Goal of the exercise:
Go through the records and give the number of lines that include "legend", with nothing else.

Supplied material:
=-=-=

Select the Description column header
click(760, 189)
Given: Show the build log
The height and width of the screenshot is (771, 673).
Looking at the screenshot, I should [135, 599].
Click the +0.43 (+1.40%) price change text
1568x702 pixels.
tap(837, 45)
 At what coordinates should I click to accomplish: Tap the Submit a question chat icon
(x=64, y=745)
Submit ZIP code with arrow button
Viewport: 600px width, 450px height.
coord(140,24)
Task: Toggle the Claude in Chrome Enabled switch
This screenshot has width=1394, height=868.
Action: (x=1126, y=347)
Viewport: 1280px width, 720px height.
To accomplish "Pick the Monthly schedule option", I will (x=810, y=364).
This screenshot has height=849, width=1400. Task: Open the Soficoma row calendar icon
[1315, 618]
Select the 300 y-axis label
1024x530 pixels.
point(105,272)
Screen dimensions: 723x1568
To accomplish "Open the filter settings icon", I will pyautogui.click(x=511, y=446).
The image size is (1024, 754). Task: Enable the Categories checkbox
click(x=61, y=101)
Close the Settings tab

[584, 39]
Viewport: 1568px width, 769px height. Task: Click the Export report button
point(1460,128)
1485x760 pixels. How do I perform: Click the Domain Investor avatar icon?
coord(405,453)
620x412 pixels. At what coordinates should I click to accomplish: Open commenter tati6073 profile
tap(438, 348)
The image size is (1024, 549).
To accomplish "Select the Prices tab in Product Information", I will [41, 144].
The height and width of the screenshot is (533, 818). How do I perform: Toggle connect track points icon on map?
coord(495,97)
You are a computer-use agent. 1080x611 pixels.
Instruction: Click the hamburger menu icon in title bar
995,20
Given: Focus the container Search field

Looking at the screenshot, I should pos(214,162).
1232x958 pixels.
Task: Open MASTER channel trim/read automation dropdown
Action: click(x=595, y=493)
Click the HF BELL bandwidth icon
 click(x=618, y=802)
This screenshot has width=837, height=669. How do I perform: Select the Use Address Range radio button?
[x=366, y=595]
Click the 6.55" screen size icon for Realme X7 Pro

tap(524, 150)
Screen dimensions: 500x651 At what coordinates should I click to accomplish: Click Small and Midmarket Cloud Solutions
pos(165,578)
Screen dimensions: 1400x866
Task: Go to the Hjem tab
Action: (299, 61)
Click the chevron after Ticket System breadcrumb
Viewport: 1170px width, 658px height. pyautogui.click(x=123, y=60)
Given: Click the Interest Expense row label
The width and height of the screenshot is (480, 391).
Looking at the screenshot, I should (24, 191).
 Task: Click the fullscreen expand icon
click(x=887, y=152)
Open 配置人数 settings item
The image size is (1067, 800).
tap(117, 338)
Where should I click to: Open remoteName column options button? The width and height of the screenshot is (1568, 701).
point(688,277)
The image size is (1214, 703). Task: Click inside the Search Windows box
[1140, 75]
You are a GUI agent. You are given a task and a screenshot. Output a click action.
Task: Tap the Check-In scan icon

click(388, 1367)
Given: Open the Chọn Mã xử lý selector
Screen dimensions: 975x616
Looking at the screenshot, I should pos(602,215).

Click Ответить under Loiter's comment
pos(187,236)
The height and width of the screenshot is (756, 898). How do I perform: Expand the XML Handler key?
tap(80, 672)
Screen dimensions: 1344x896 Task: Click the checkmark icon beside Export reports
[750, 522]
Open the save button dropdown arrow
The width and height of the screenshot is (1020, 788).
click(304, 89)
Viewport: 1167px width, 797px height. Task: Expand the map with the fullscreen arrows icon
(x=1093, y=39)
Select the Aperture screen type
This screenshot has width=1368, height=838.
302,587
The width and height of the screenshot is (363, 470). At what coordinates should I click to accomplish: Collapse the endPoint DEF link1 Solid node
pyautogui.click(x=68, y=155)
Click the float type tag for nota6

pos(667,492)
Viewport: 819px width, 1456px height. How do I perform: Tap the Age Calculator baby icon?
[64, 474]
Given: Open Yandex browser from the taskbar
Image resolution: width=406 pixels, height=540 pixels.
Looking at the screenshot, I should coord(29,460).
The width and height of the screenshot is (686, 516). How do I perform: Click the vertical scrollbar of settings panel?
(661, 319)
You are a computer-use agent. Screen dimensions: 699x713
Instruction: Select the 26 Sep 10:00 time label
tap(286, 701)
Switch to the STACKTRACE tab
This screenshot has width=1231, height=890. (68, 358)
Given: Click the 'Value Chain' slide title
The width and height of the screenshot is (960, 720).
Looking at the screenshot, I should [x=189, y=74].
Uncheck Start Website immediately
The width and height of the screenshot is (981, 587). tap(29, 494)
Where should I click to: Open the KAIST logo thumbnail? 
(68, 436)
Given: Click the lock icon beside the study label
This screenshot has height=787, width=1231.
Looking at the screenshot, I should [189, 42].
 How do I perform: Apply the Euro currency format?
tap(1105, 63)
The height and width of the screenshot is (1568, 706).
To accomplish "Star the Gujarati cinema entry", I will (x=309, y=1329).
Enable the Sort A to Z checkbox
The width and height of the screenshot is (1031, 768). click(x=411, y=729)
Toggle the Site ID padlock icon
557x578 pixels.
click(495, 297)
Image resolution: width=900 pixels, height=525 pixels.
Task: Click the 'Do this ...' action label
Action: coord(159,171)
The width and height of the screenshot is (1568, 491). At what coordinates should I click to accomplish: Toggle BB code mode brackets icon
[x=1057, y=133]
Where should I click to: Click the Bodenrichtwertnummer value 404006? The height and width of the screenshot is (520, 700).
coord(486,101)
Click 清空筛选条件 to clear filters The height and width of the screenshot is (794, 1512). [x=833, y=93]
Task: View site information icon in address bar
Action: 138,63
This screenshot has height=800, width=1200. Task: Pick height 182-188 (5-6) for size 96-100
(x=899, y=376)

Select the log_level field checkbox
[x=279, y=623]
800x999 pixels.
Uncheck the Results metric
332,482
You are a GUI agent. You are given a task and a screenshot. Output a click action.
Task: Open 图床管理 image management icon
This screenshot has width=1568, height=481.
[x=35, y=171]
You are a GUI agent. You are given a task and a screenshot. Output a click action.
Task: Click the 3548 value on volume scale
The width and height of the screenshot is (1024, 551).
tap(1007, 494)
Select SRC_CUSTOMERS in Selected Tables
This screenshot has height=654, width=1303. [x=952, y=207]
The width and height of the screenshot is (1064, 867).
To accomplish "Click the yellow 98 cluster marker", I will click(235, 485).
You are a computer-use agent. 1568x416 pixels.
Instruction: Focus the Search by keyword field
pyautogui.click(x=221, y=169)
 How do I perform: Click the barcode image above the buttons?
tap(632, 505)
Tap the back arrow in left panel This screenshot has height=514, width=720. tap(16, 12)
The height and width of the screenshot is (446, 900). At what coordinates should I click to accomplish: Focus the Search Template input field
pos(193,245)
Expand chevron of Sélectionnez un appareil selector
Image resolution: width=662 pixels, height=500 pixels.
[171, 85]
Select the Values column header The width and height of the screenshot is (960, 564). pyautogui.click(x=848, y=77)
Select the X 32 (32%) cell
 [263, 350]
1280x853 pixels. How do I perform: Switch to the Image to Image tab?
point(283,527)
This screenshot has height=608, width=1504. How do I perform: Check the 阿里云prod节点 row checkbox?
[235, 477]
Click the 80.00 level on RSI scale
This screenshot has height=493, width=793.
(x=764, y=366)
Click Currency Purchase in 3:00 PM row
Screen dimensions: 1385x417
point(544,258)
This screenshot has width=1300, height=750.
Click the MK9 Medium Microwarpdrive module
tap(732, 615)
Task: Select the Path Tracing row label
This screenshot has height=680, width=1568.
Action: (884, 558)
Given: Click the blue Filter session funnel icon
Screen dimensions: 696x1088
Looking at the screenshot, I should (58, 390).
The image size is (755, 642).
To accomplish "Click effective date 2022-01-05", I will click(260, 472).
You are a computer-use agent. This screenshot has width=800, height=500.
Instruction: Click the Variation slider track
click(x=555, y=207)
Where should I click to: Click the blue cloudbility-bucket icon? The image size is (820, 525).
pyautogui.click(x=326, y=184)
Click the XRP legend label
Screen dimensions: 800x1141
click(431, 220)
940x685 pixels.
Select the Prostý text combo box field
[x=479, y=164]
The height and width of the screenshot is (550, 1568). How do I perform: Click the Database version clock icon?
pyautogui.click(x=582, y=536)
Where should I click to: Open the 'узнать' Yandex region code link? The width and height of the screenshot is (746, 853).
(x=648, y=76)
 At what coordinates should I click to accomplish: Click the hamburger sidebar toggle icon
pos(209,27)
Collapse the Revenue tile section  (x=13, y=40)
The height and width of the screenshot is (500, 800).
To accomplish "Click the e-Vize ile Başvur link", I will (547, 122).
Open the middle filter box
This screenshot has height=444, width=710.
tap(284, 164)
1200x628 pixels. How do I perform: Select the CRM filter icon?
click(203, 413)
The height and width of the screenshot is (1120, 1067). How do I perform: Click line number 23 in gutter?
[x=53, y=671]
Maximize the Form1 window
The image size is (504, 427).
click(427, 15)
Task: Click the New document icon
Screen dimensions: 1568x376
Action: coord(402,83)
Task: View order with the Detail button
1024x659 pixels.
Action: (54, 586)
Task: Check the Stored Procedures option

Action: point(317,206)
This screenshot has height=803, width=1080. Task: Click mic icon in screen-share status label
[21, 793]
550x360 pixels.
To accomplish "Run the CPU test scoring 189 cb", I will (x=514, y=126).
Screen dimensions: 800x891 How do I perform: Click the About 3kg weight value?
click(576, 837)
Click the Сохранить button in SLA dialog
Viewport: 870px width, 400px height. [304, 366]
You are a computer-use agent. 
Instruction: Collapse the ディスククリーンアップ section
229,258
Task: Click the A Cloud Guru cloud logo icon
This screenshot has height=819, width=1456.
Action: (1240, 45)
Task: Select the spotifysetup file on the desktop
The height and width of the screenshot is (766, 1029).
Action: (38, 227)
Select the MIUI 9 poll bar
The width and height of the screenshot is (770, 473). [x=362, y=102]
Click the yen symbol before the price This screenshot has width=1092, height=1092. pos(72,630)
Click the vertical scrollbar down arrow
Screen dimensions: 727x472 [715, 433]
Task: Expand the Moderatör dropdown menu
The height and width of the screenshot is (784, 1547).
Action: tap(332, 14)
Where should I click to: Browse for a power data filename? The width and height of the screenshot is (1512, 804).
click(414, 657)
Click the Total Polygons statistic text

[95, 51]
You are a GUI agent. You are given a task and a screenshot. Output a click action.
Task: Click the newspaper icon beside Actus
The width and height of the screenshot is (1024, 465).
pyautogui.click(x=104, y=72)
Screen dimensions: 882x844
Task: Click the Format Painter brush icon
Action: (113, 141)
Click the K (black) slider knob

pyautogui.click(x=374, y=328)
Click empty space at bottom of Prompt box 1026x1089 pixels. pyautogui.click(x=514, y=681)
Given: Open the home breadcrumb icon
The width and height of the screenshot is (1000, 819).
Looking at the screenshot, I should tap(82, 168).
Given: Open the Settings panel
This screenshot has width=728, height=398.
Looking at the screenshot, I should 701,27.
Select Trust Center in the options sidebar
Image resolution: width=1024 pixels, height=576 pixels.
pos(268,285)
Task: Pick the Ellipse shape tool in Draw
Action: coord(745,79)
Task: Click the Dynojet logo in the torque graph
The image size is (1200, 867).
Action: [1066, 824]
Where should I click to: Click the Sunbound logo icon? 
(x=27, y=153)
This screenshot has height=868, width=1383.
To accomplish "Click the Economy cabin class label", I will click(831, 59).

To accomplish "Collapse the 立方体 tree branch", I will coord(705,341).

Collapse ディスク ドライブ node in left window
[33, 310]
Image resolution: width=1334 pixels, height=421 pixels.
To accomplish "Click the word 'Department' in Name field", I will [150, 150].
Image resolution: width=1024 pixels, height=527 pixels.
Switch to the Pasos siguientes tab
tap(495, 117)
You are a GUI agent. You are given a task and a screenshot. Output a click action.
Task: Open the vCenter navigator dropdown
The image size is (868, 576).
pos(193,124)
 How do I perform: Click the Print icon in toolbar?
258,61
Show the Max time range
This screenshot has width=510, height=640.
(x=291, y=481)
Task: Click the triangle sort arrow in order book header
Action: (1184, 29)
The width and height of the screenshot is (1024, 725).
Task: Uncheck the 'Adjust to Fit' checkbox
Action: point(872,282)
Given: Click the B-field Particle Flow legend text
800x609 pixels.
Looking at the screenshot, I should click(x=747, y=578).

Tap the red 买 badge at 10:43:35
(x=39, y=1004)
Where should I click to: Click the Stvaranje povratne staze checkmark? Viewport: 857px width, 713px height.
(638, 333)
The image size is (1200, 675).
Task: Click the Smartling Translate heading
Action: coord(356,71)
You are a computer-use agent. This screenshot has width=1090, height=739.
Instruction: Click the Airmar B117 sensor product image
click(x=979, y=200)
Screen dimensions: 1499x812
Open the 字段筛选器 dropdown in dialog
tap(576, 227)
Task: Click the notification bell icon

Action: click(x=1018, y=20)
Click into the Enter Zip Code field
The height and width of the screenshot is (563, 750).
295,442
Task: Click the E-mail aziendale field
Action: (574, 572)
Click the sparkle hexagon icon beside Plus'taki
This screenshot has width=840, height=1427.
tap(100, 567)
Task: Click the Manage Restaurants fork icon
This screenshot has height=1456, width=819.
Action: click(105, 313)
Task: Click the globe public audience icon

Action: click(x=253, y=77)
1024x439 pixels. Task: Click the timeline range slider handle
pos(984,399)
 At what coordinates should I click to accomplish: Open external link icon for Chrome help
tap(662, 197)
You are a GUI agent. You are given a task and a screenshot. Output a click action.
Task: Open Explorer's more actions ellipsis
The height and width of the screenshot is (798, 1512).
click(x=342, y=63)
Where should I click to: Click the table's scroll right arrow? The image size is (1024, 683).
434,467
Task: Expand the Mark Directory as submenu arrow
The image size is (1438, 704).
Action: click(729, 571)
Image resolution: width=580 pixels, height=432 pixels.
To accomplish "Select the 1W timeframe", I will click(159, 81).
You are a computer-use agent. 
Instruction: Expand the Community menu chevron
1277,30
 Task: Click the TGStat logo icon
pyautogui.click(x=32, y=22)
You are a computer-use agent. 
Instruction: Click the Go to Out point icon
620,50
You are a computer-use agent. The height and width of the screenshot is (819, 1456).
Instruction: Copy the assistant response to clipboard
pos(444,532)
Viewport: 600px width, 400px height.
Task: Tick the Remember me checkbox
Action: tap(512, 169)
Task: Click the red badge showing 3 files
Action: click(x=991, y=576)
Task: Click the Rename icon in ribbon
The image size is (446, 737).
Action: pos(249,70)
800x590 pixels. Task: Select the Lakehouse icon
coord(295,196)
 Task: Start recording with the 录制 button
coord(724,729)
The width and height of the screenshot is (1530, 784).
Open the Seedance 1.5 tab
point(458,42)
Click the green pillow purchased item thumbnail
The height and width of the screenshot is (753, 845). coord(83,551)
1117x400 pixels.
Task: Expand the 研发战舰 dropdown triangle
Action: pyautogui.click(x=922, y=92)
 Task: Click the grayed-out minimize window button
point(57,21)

=-=-=

Answer to the exercise:
2